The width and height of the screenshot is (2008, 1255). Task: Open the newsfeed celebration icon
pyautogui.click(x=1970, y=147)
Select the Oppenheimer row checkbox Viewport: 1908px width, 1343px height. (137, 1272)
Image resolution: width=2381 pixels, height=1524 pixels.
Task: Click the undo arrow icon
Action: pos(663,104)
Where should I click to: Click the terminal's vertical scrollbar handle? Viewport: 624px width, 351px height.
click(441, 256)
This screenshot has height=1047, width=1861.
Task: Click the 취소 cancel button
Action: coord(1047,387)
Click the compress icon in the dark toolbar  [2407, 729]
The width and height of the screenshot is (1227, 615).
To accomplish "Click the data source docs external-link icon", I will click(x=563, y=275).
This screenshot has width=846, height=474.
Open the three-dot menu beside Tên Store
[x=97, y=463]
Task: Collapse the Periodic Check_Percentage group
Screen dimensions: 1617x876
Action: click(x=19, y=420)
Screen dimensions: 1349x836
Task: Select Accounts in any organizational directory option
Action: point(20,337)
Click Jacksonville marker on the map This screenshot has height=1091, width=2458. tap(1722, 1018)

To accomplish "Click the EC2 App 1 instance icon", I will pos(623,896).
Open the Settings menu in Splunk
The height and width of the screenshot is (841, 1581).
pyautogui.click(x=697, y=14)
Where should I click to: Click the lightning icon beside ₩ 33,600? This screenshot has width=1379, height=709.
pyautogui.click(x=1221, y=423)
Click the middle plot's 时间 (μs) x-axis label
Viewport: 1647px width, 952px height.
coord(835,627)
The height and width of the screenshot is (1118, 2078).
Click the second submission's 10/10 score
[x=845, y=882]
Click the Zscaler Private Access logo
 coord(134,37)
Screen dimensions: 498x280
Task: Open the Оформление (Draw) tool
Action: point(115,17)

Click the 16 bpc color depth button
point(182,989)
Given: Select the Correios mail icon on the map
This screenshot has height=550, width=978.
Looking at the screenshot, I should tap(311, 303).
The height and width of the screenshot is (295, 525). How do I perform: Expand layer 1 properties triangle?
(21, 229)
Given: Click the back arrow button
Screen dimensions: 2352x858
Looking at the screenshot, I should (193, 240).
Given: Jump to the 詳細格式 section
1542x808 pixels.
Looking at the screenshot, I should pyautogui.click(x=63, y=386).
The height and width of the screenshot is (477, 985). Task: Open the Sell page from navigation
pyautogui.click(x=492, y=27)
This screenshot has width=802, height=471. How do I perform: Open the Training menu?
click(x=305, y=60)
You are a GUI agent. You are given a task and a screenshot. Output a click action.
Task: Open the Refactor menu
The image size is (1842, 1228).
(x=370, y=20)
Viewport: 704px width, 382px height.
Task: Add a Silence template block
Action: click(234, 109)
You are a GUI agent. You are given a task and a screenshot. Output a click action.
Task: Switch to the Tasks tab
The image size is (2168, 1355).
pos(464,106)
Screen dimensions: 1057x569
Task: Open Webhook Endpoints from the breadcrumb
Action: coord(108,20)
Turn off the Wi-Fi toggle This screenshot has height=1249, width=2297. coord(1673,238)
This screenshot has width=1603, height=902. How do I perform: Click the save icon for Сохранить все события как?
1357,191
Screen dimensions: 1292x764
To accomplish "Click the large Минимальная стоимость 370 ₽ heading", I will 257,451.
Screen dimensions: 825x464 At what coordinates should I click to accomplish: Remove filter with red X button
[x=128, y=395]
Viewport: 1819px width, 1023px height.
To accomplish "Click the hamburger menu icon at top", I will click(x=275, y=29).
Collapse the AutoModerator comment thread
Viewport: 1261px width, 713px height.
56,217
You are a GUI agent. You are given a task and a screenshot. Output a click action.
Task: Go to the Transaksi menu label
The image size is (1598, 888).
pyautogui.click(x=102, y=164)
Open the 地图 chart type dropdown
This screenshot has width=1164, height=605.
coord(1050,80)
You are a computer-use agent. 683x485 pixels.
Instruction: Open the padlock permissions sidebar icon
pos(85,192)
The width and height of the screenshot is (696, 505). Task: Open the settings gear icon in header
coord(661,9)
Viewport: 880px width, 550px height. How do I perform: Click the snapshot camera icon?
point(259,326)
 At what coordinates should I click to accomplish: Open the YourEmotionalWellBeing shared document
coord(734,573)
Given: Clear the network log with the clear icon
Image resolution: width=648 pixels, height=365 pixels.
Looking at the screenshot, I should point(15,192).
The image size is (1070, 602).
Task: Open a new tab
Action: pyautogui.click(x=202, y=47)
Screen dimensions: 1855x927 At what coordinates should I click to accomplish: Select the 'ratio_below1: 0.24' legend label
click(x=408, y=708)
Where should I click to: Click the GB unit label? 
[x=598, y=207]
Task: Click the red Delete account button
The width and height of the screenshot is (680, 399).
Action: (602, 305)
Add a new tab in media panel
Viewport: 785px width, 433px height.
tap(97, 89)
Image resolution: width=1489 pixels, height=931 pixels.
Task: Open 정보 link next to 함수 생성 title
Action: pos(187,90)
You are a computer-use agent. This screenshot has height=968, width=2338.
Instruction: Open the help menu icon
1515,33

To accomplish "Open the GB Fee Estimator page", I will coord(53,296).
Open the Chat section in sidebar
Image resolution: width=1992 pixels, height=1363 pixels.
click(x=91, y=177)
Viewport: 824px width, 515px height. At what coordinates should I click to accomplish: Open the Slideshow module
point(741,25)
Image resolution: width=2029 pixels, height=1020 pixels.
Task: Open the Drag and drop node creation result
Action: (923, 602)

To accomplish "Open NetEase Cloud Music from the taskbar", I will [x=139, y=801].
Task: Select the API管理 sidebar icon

■ ■ ■ ■

## What is needed
Retype every line above with nothing changed.

## Result
The width and height of the screenshot is (2008, 1255). Task: Open the newsfeed celebration icon
pyautogui.click(x=1970, y=147)
Select the Oppenheimer row checkbox Viewport: 1908px width, 1343px height. (137, 1272)
Image resolution: width=2381 pixels, height=1524 pixels.
Task: Click the undo arrow icon
Action: pos(663,104)
Where should I click to: Click the terminal's vertical scrollbar handle? Viewport: 624px width, 351px height.
click(441, 256)
This screenshot has height=1047, width=1861.
Task: Click the 취소 cancel button
Action: coord(1047,387)
Click the compress icon in the dark toolbar  [2407, 729]
The width and height of the screenshot is (1227, 615).
To accomplish "Click the data source docs external-link icon", I will click(x=563, y=275).
This screenshot has width=846, height=474.
Open the three-dot menu beside Tên Store
[x=97, y=463]
Task: Collapse the Periodic Check_Percentage group
Screen dimensions: 1617x876
Action: click(x=19, y=420)
Screen dimensions: 1349x836
Task: Select Accounts in any organizational directory option
Action: point(20,337)
Click Jacksonville marker on the map This screenshot has height=1091, width=2458. tap(1722, 1018)

To accomplish "Click the EC2 App 1 instance icon", I will pos(623,896).
Open the Settings menu in Splunk
The height and width of the screenshot is (841, 1581).
pyautogui.click(x=697, y=14)
Where should I click to: Click the lightning icon beside ₩ 33,600? This screenshot has width=1379, height=709.
pyautogui.click(x=1221, y=423)
Click the middle plot's 时间 (μs) x-axis label
Viewport: 1647px width, 952px height.
coord(835,627)
The height and width of the screenshot is (1118, 2078).
Click the second submission's 10/10 score
[x=845, y=882]
Click the Zscaler Private Access logo
 coord(134,37)
Screen dimensions: 498x280
Task: Open the Оформление (Draw) tool
Action: point(115,17)

Click the 16 bpc color depth button
point(182,989)
Given: Select the Correios mail icon on the map
This screenshot has height=550, width=978.
Looking at the screenshot, I should tap(311, 303).
The height and width of the screenshot is (295, 525). How do I perform: Expand layer 1 properties triangle?
(21, 229)
Given: Click the back arrow button
Screen dimensions: 2352x858
Looking at the screenshot, I should (193, 240).
Given: Jump to the 詳細格式 section
1542x808 pixels.
Looking at the screenshot, I should pyautogui.click(x=63, y=386).
The height and width of the screenshot is (477, 985). Task: Open the Sell page from navigation
pyautogui.click(x=492, y=27)
This screenshot has width=802, height=471. How do I perform: Open the Training menu?
click(x=305, y=60)
You are a GUI agent. You are given a task and a screenshot. Output a click action.
Task: Open the Refactor menu
The image size is (1842, 1228).
(x=370, y=20)
Viewport: 704px width, 382px height.
Task: Add a Silence template block
Action: click(234, 109)
You are a GUI agent. You are given a task and a screenshot. Output a click action.
Task: Switch to the Tasks tab
The image size is (2168, 1355).
pos(464,106)
Screen dimensions: 1057x569
Task: Open Webhook Endpoints from the breadcrumb
Action: coord(108,20)
Turn off the Wi-Fi toggle This screenshot has height=1249, width=2297. coord(1673,238)
This screenshot has width=1603, height=902. How do I perform: Click the save icon for Сохранить все события как?
1357,191
Screen dimensions: 1292x764
To accomplish "Click the large Минимальная стоимость 370 ₽ heading", I will 257,451.
Screen dimensions: 825x464 At what coordinates should I click to accomplish: Remove filter with red X button
[x=128, y=395]
Viewport: 1819px width, 1023px height.
To accomplish "Click the hamburger menu icon at top", I will click(x=275, y=29).
Collapse the AutoModerator comment thread
Viewport: 1261px width, 713px height.
56,217
You are a GUI agent. You are given a task and a screenshot. Output a click action.
Task: Go to the Transaksi menu label
The image size is (1598, 888).
pyautogui.click(x=102, y=164)
Open the 地图 chart type dropdown
This screenshot has width=1164, height=605.
coord(1050,80)
You are a computer-use agent. 683x485 pixels.
Instruction: Open the padlock permissions sidebar icon
pos(85,192)
The width and height of the screenshot is (696, 505). Task: Open the settings gear icon in header
coord(661,9)
Viewport: 880px width, 550px height. How do I perform: Click the snapshot camera icon?
point(259,326)
 At what coordinates should I click to accomplish: Open the YourEmotionalWellBeing shared document
coord(734,573)
Given: Clear the network log with the clear icon
Image resolution: width=648 pixels, height=365 pixels.
Looking at the screenshot, I should point(15,192).
The image size is (1070, 602).
Task: Open a new tab
Action: pyautogui.click(x=202, y=47)
Screen dimensions: 1855x927 At what coordinates should I click to accomplish: Select the 'ratio_below1: 0.24' legend label
click(x=408, y=708)
Where should I click to: Click the GB unit label? 
[x=598, y=207]
Task: Click the red Delete account button
The width and height of the screenshot is (680, 399).
Action: (602, 305)
Add a new tab in media panel
Viewport: 785px width, 433px height.
tap(97, 89)
Image resolution: width=1489 pixels, height=931 pixels.
Task: Open 정보 link next to 함수 생성 title
Action: pos(187,90)
You are a computer-use agent. This screenshot has height=968, width=2338.
Instruction: Open the help menu icon
1515,33

To accomplish "Open the GB Fee Estimator page", I will coord(53,296).
Open the Chat section in sidebar
Image resolution: width=1992 pixels, height=1363 pixels.
click(x=91, y=177)
Viewport: 824px width, 515px height. At what coordinates should I click to accomplish: Open the Slideshow module
point(741,25)
Image resolution: width=2029 pixels, height=1020 pixels.
Task: Open the Drag and drop node creation result
Action: (923, 602)

To accomplish "Open NetEase Cloud Music from the taskbar", I will [x=139, y=801].
Task: Select the API管理 sidebar icon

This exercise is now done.